> [Extracted material]:
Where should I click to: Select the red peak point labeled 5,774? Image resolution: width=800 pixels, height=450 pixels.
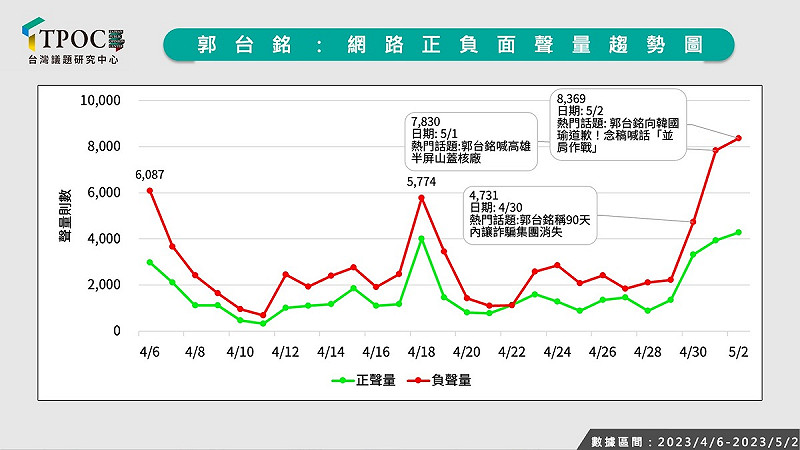click(x=421, y=198)
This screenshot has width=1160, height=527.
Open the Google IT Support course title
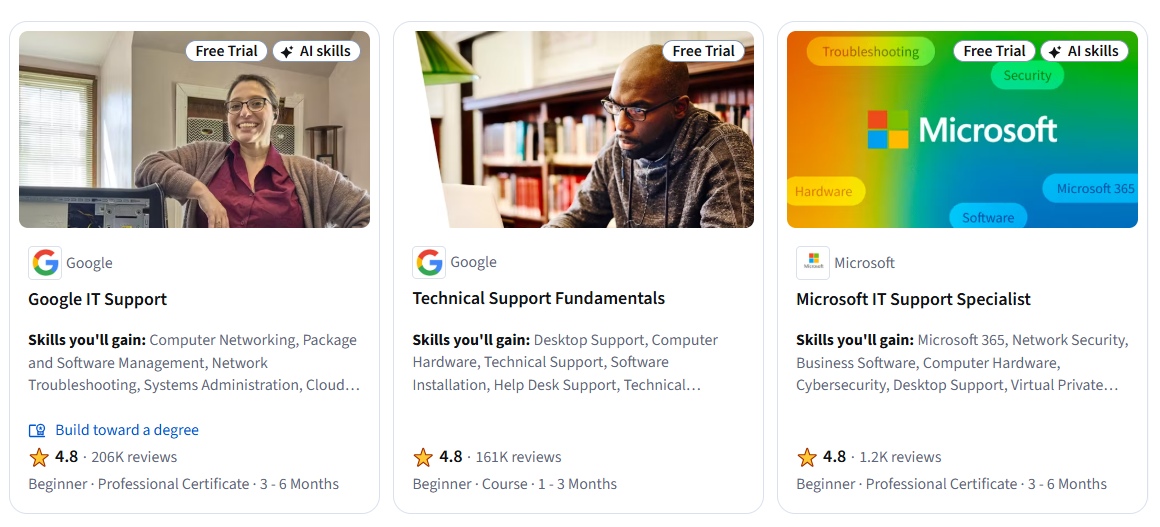98,299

> [Directions]: Please update the data above by changing "Image resolution" to "Image size" and keeping everything else as it is. Leave the pictures out of your answer.

> [Exercise answer]:
Where should I click to: Select the red peak point labeled 5,774? Image size: width=800 pixels, height=450 pixels.
click(x=421, y=198)
This screenshot has width=1160, height=527.
Open the Google IT Support course title
98,299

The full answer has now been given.